● **Task requirements**
Write out every line of the records below word for word, leaving out the pictures.

● **Records excerpted from a collection**
_____
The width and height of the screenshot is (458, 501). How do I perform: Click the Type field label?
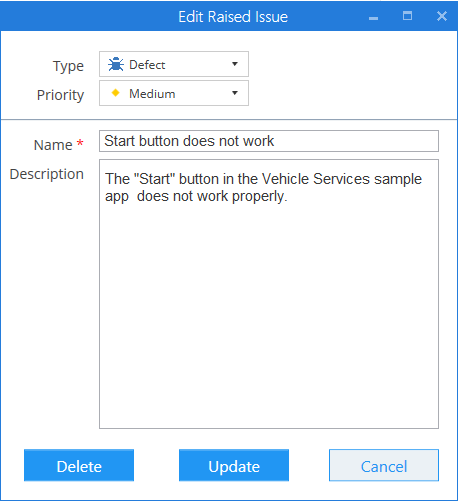(x=68, y=66)
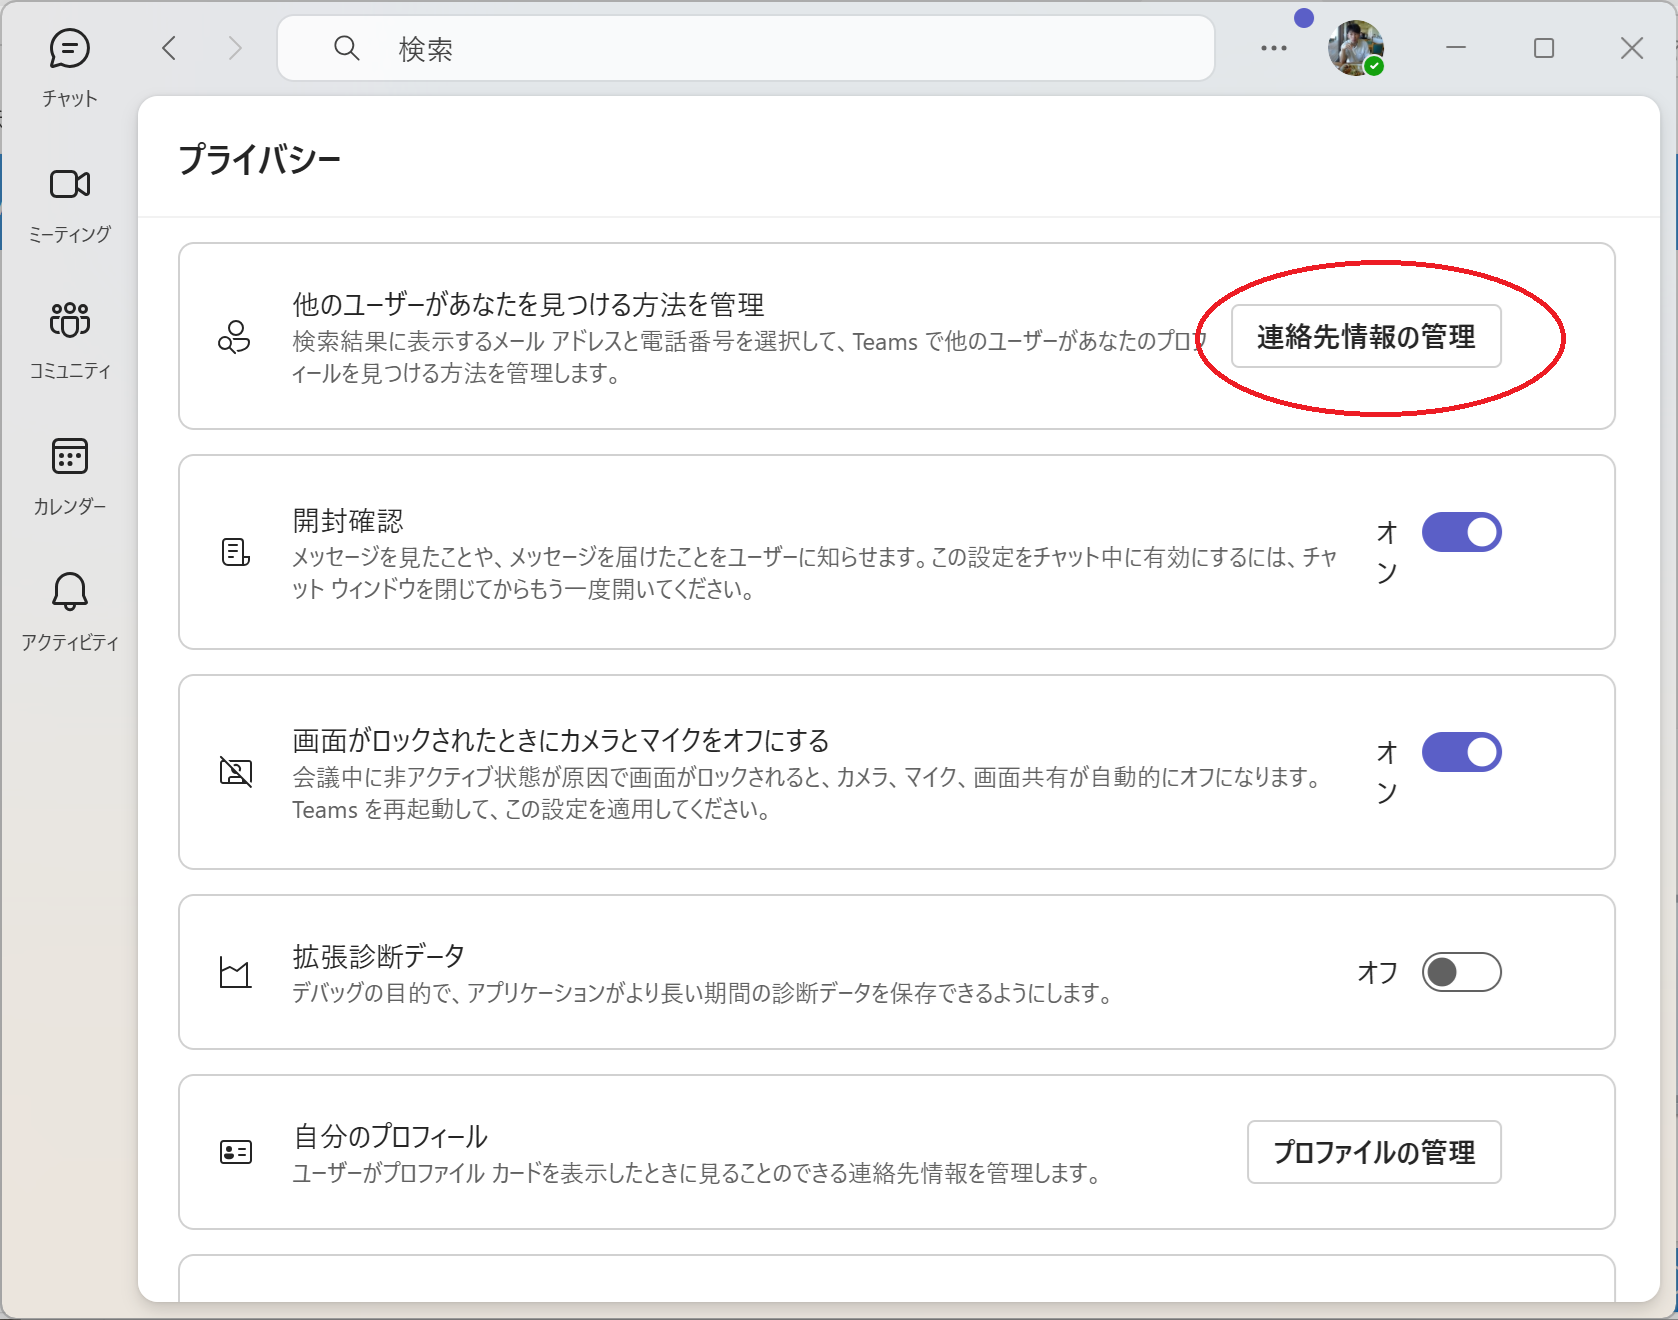Open the カレンダー (Calendar) sidebar icon
The width and height of the screenshot is (1678, 1320).
(69, 457)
_____
● **Final answer**
The width and height of the screenshot is (458, 501). How do I perform: Click the Type field label?
(x=68, y=66)
Open the カレンダー (Calendar) sidebar icon
The width and height of the screenshot is (1678, 1320).
(69, 457)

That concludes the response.